According to media reports, Rep. Greg Walden (R-OR) is the front-runner to succeed Rep. Fred Upton (R-MI) as chairman of the powerful House Energy and Commerce (E&C) Committee.

Upton, who has served as chairman since 2010, is required to step down because of term limits.

Other candidates reportedly under consideration for the post include Reps. John Shimkus (R-IL) and Joe Barton (R-TX), the latter of whom was named E&C’s chairman emeritus in 2010.

The candidates will reportedly meet behind closed doors today with the House Republican Steering Committee and make individual presentations. Reports say the steering committee will then make a recommendation to the entire GOP conference for final selection on Friday.

Trump Administration ‘All Over The Place’

Mark Barron, an attorney with law firm Baker & Hostetler LLP, told NGI that the incoming Trump administration has made inconsistent public statements on energy policy.

“They’ve been all over the place,” Barron said Thursday. “We’ve had a real difficult time getting a sense of precisely what their statements are going to be.”

Case in point, Barron said the president-elect’s son, Donald Trump Jr., recently made statements in front of sportsman’s groups that some of the Obama administration’s rules “are reasonable.”

Barron represents the Western Energy Alliance (WEA) and the Independent Petroleum Association of America in a lawsuit against the Interior Department’s Bureau of Land Management (BLM). The industry groups argue that the BLM does not have the authority to enforce a rule governing hydraulic fracturing (fracking) on public and tribal lands. Barron also represents the WEA in another lawsuit against the BLM, for the latter’s failure to hold quarterly lease sales.
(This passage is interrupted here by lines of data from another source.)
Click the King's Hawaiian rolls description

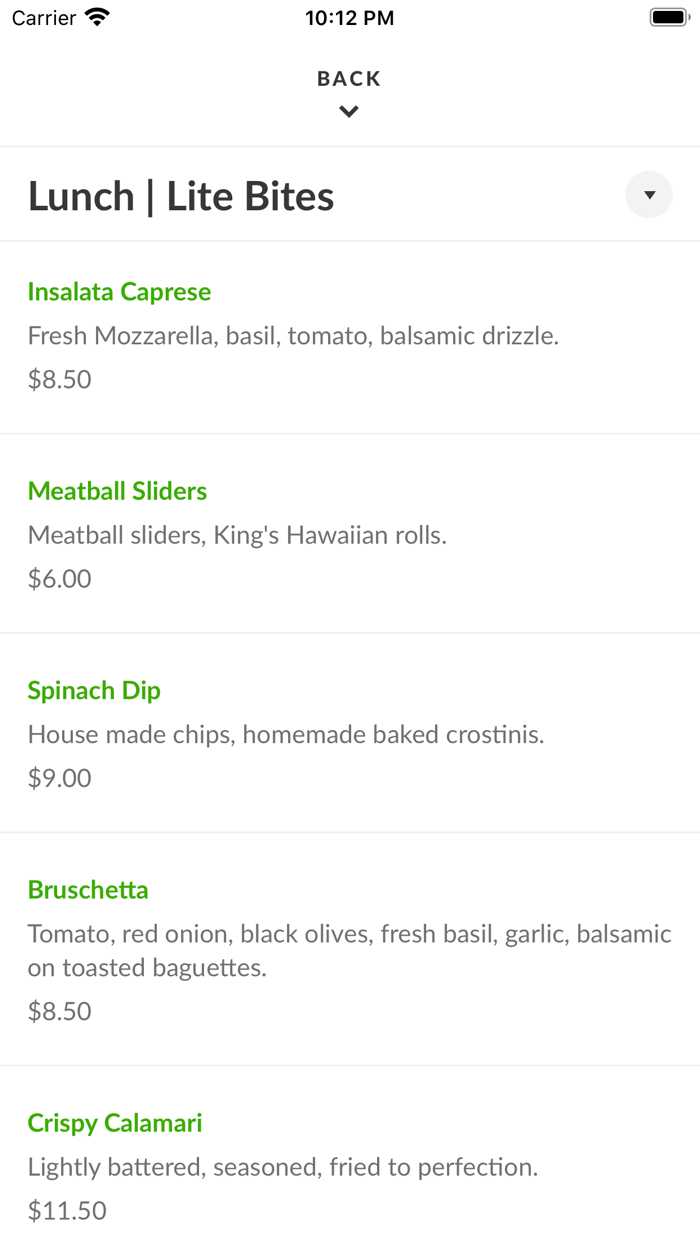point(237,535)
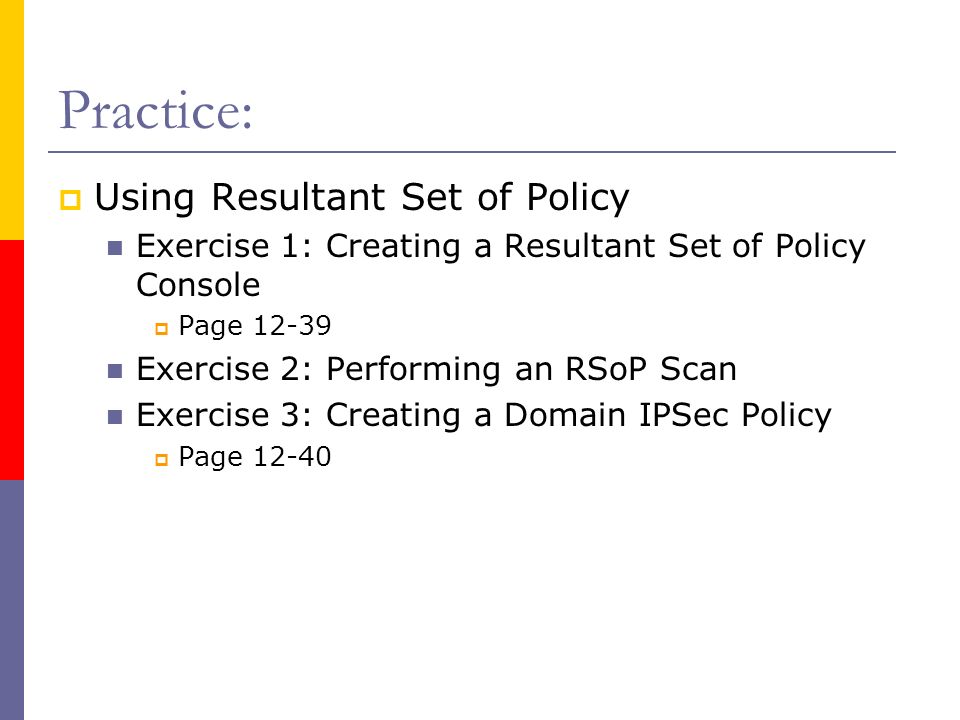Click the orange bullet beside Page 12-40
This screenshot has width=960, height=720.
coord(162,460)
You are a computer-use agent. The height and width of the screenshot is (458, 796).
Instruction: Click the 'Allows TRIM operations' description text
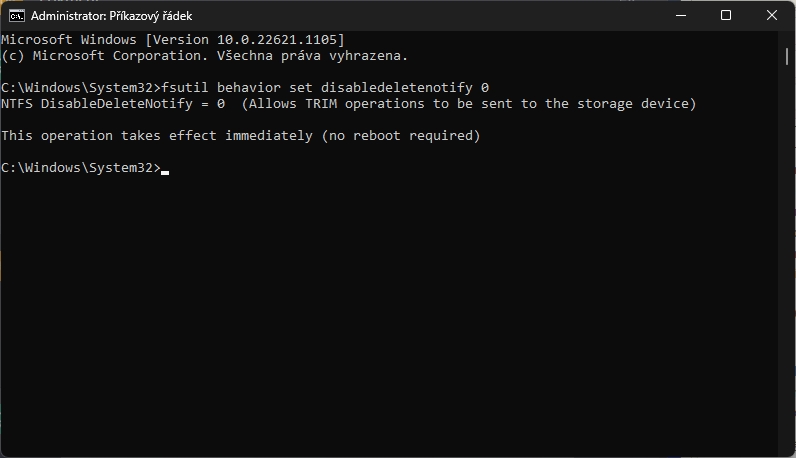(x=338, y=104)
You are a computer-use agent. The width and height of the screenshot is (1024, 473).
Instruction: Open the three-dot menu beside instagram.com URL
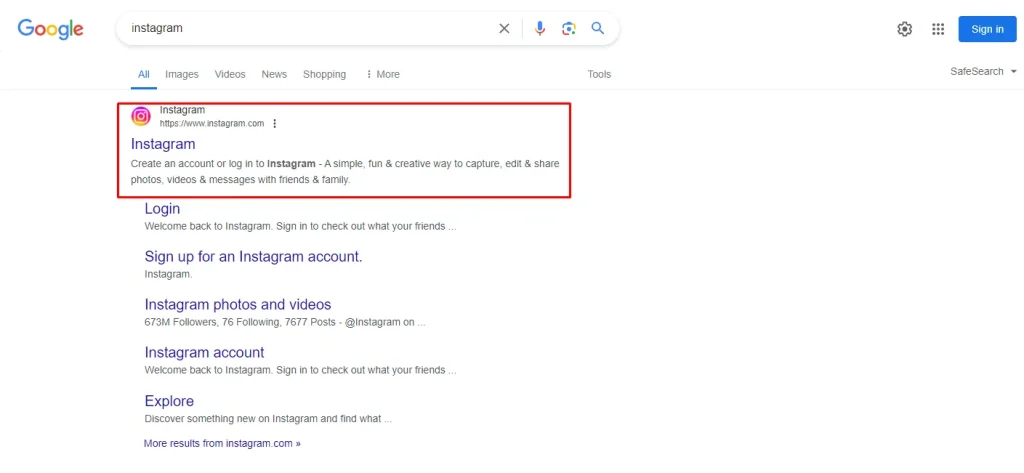274,123
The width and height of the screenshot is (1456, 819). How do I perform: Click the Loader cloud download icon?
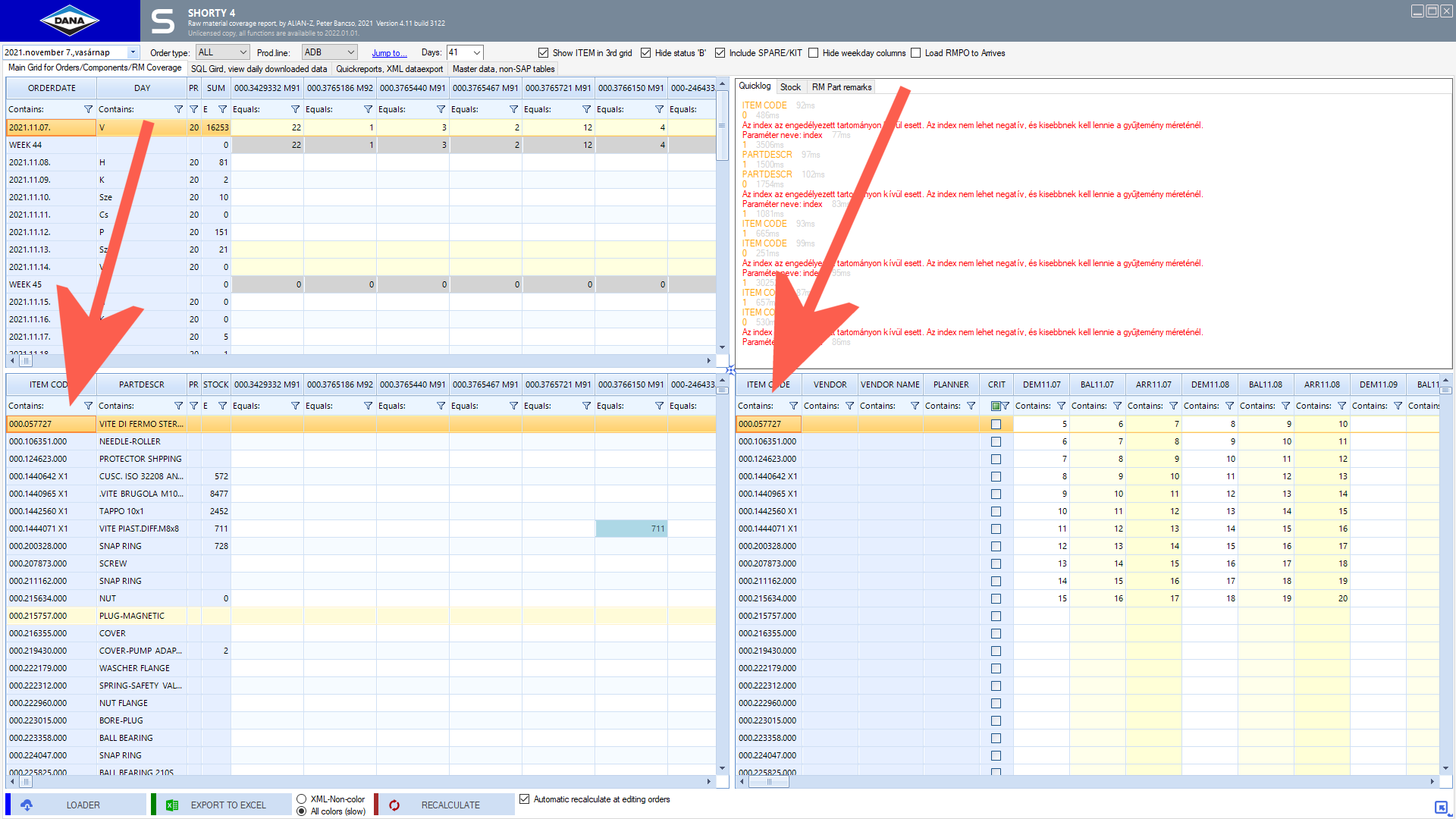27,805
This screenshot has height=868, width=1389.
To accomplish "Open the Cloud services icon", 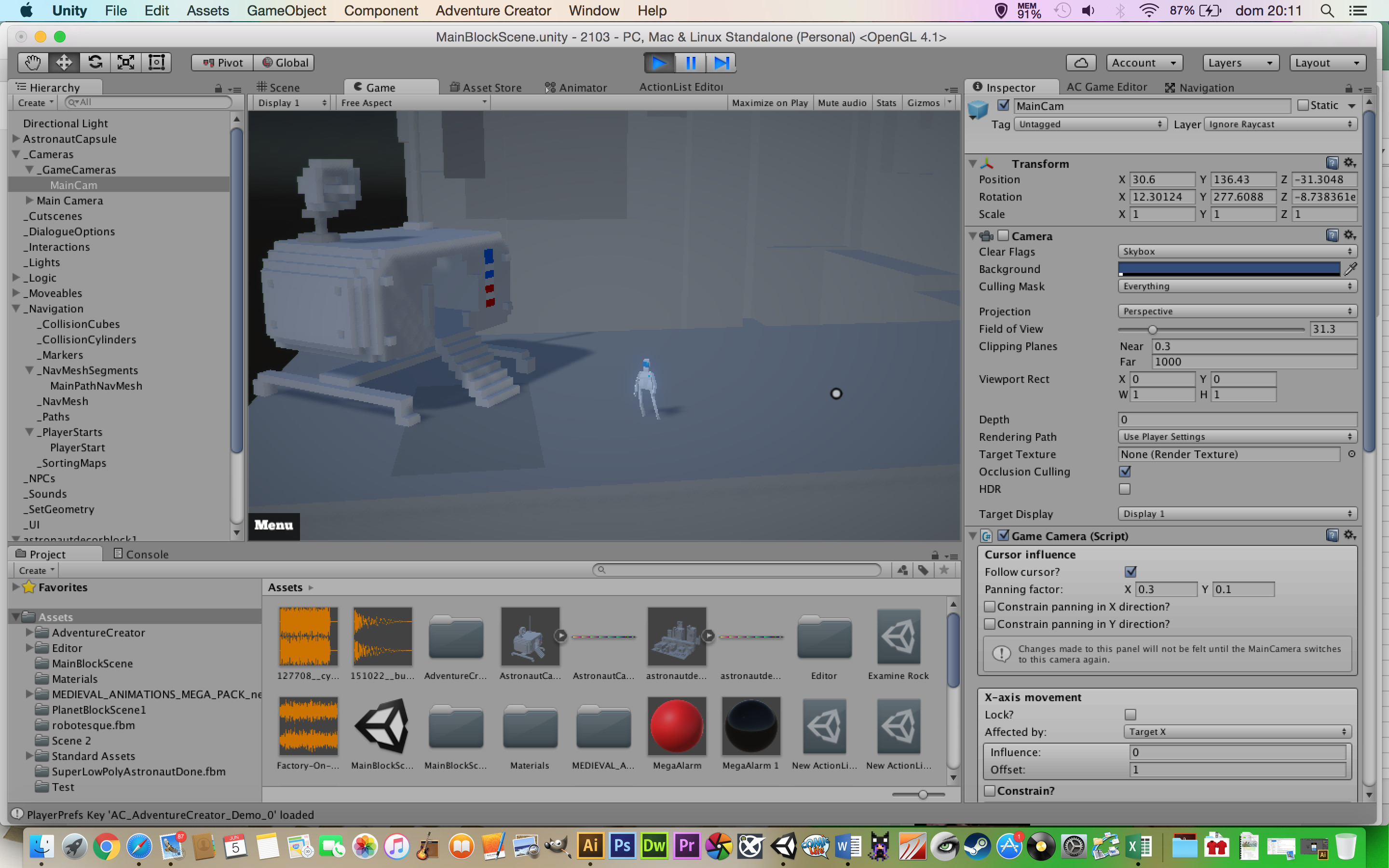I will click(x=1081, y=63).
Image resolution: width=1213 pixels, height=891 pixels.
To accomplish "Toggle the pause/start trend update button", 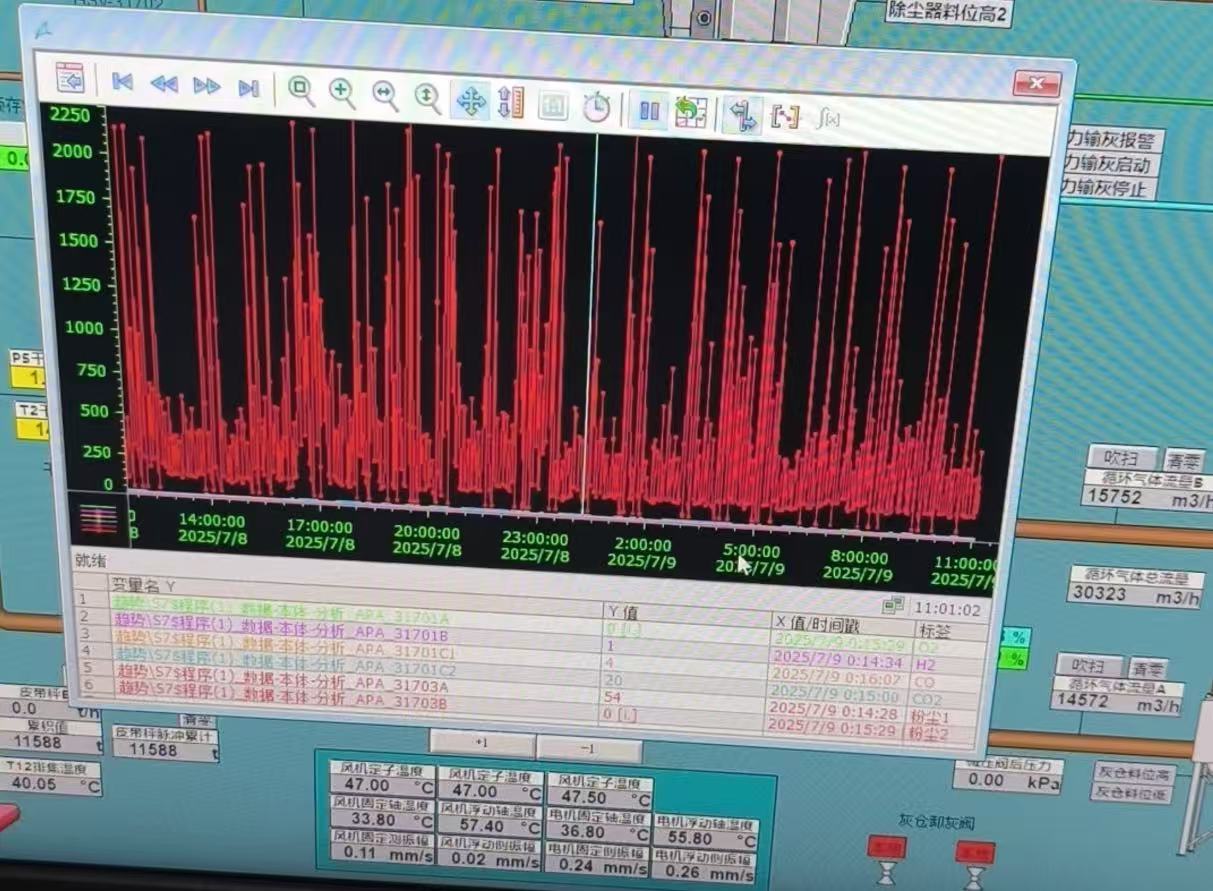I will [649, 110].
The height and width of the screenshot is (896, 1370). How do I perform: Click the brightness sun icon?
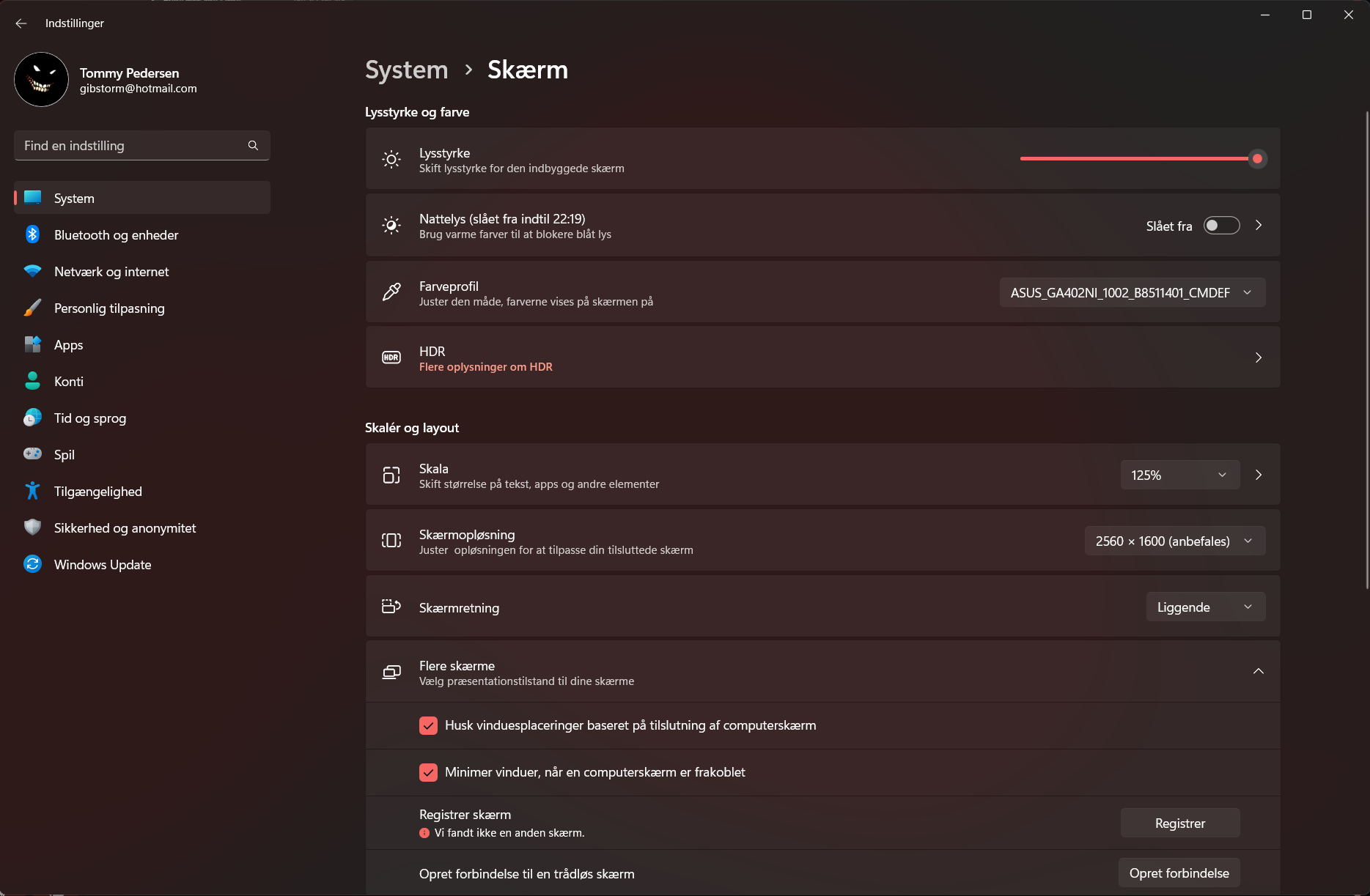click(x=391, y=159)
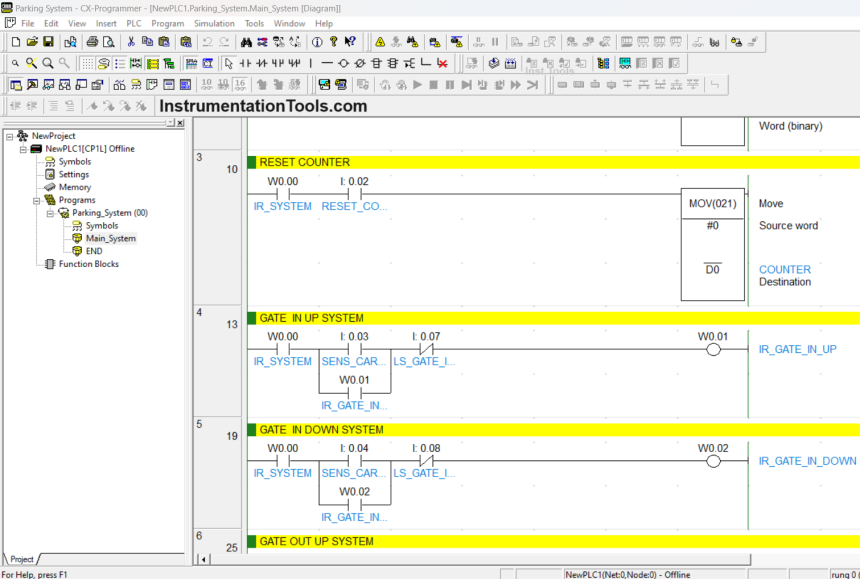
Task: Click the About info icon
Action: [x=318, y=42]
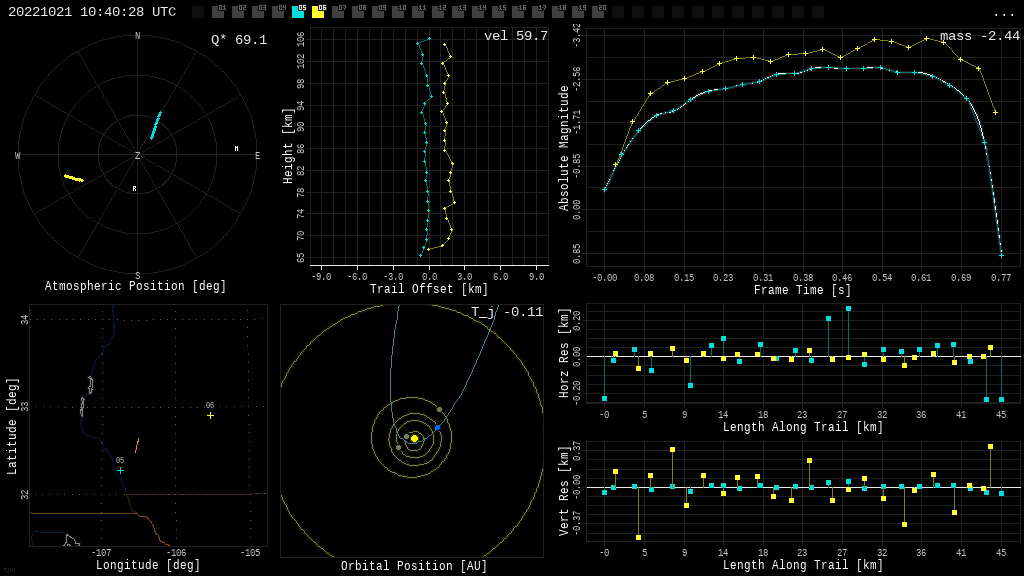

“It sounds like there’s an overall policy to have less regulation, generally,” Barron said. “And of course, most of my clients would welcome that. [But] I don’t think industry groups are taking great comfort that they know exactly what’s going to happen on Jan. 20 of next year.

Economics Before the Environment?

Barron said he thinks that under the next Republican-led Congress, there will be a general trend toward streamlining or limiting regulations. He also expects agencies like the BLM and the U.S. Environmental Protection Agency, if they decide to engage in rulemaking, will need to put up a greater defense of their ideas in the future.

“There’s going to have to be some significant justification for [new rules],” Barron said. “I think they’re going to require the agencies to make economics a more significant component of their justification analysis. Under the [Obama] administration, environmental and conservation concerns, specifically, have been the number one criteria for review, with economics a secondary analytical criteria. I would expect to see economics elevated [under a Trump administration].”

That said, Barron said he doesn’t believe environmental concerns will ever go away entirely.

“Even though the incoming administration has expressed doubts about things like climate change, I think there is a moderate Republican base — particularly folks who will be running for re-election in 2018 — that is not going to be able to just deny, deny, deny [climate change]. But I do think there will be more equality [between economics and the environment] with these regulations than there is now.”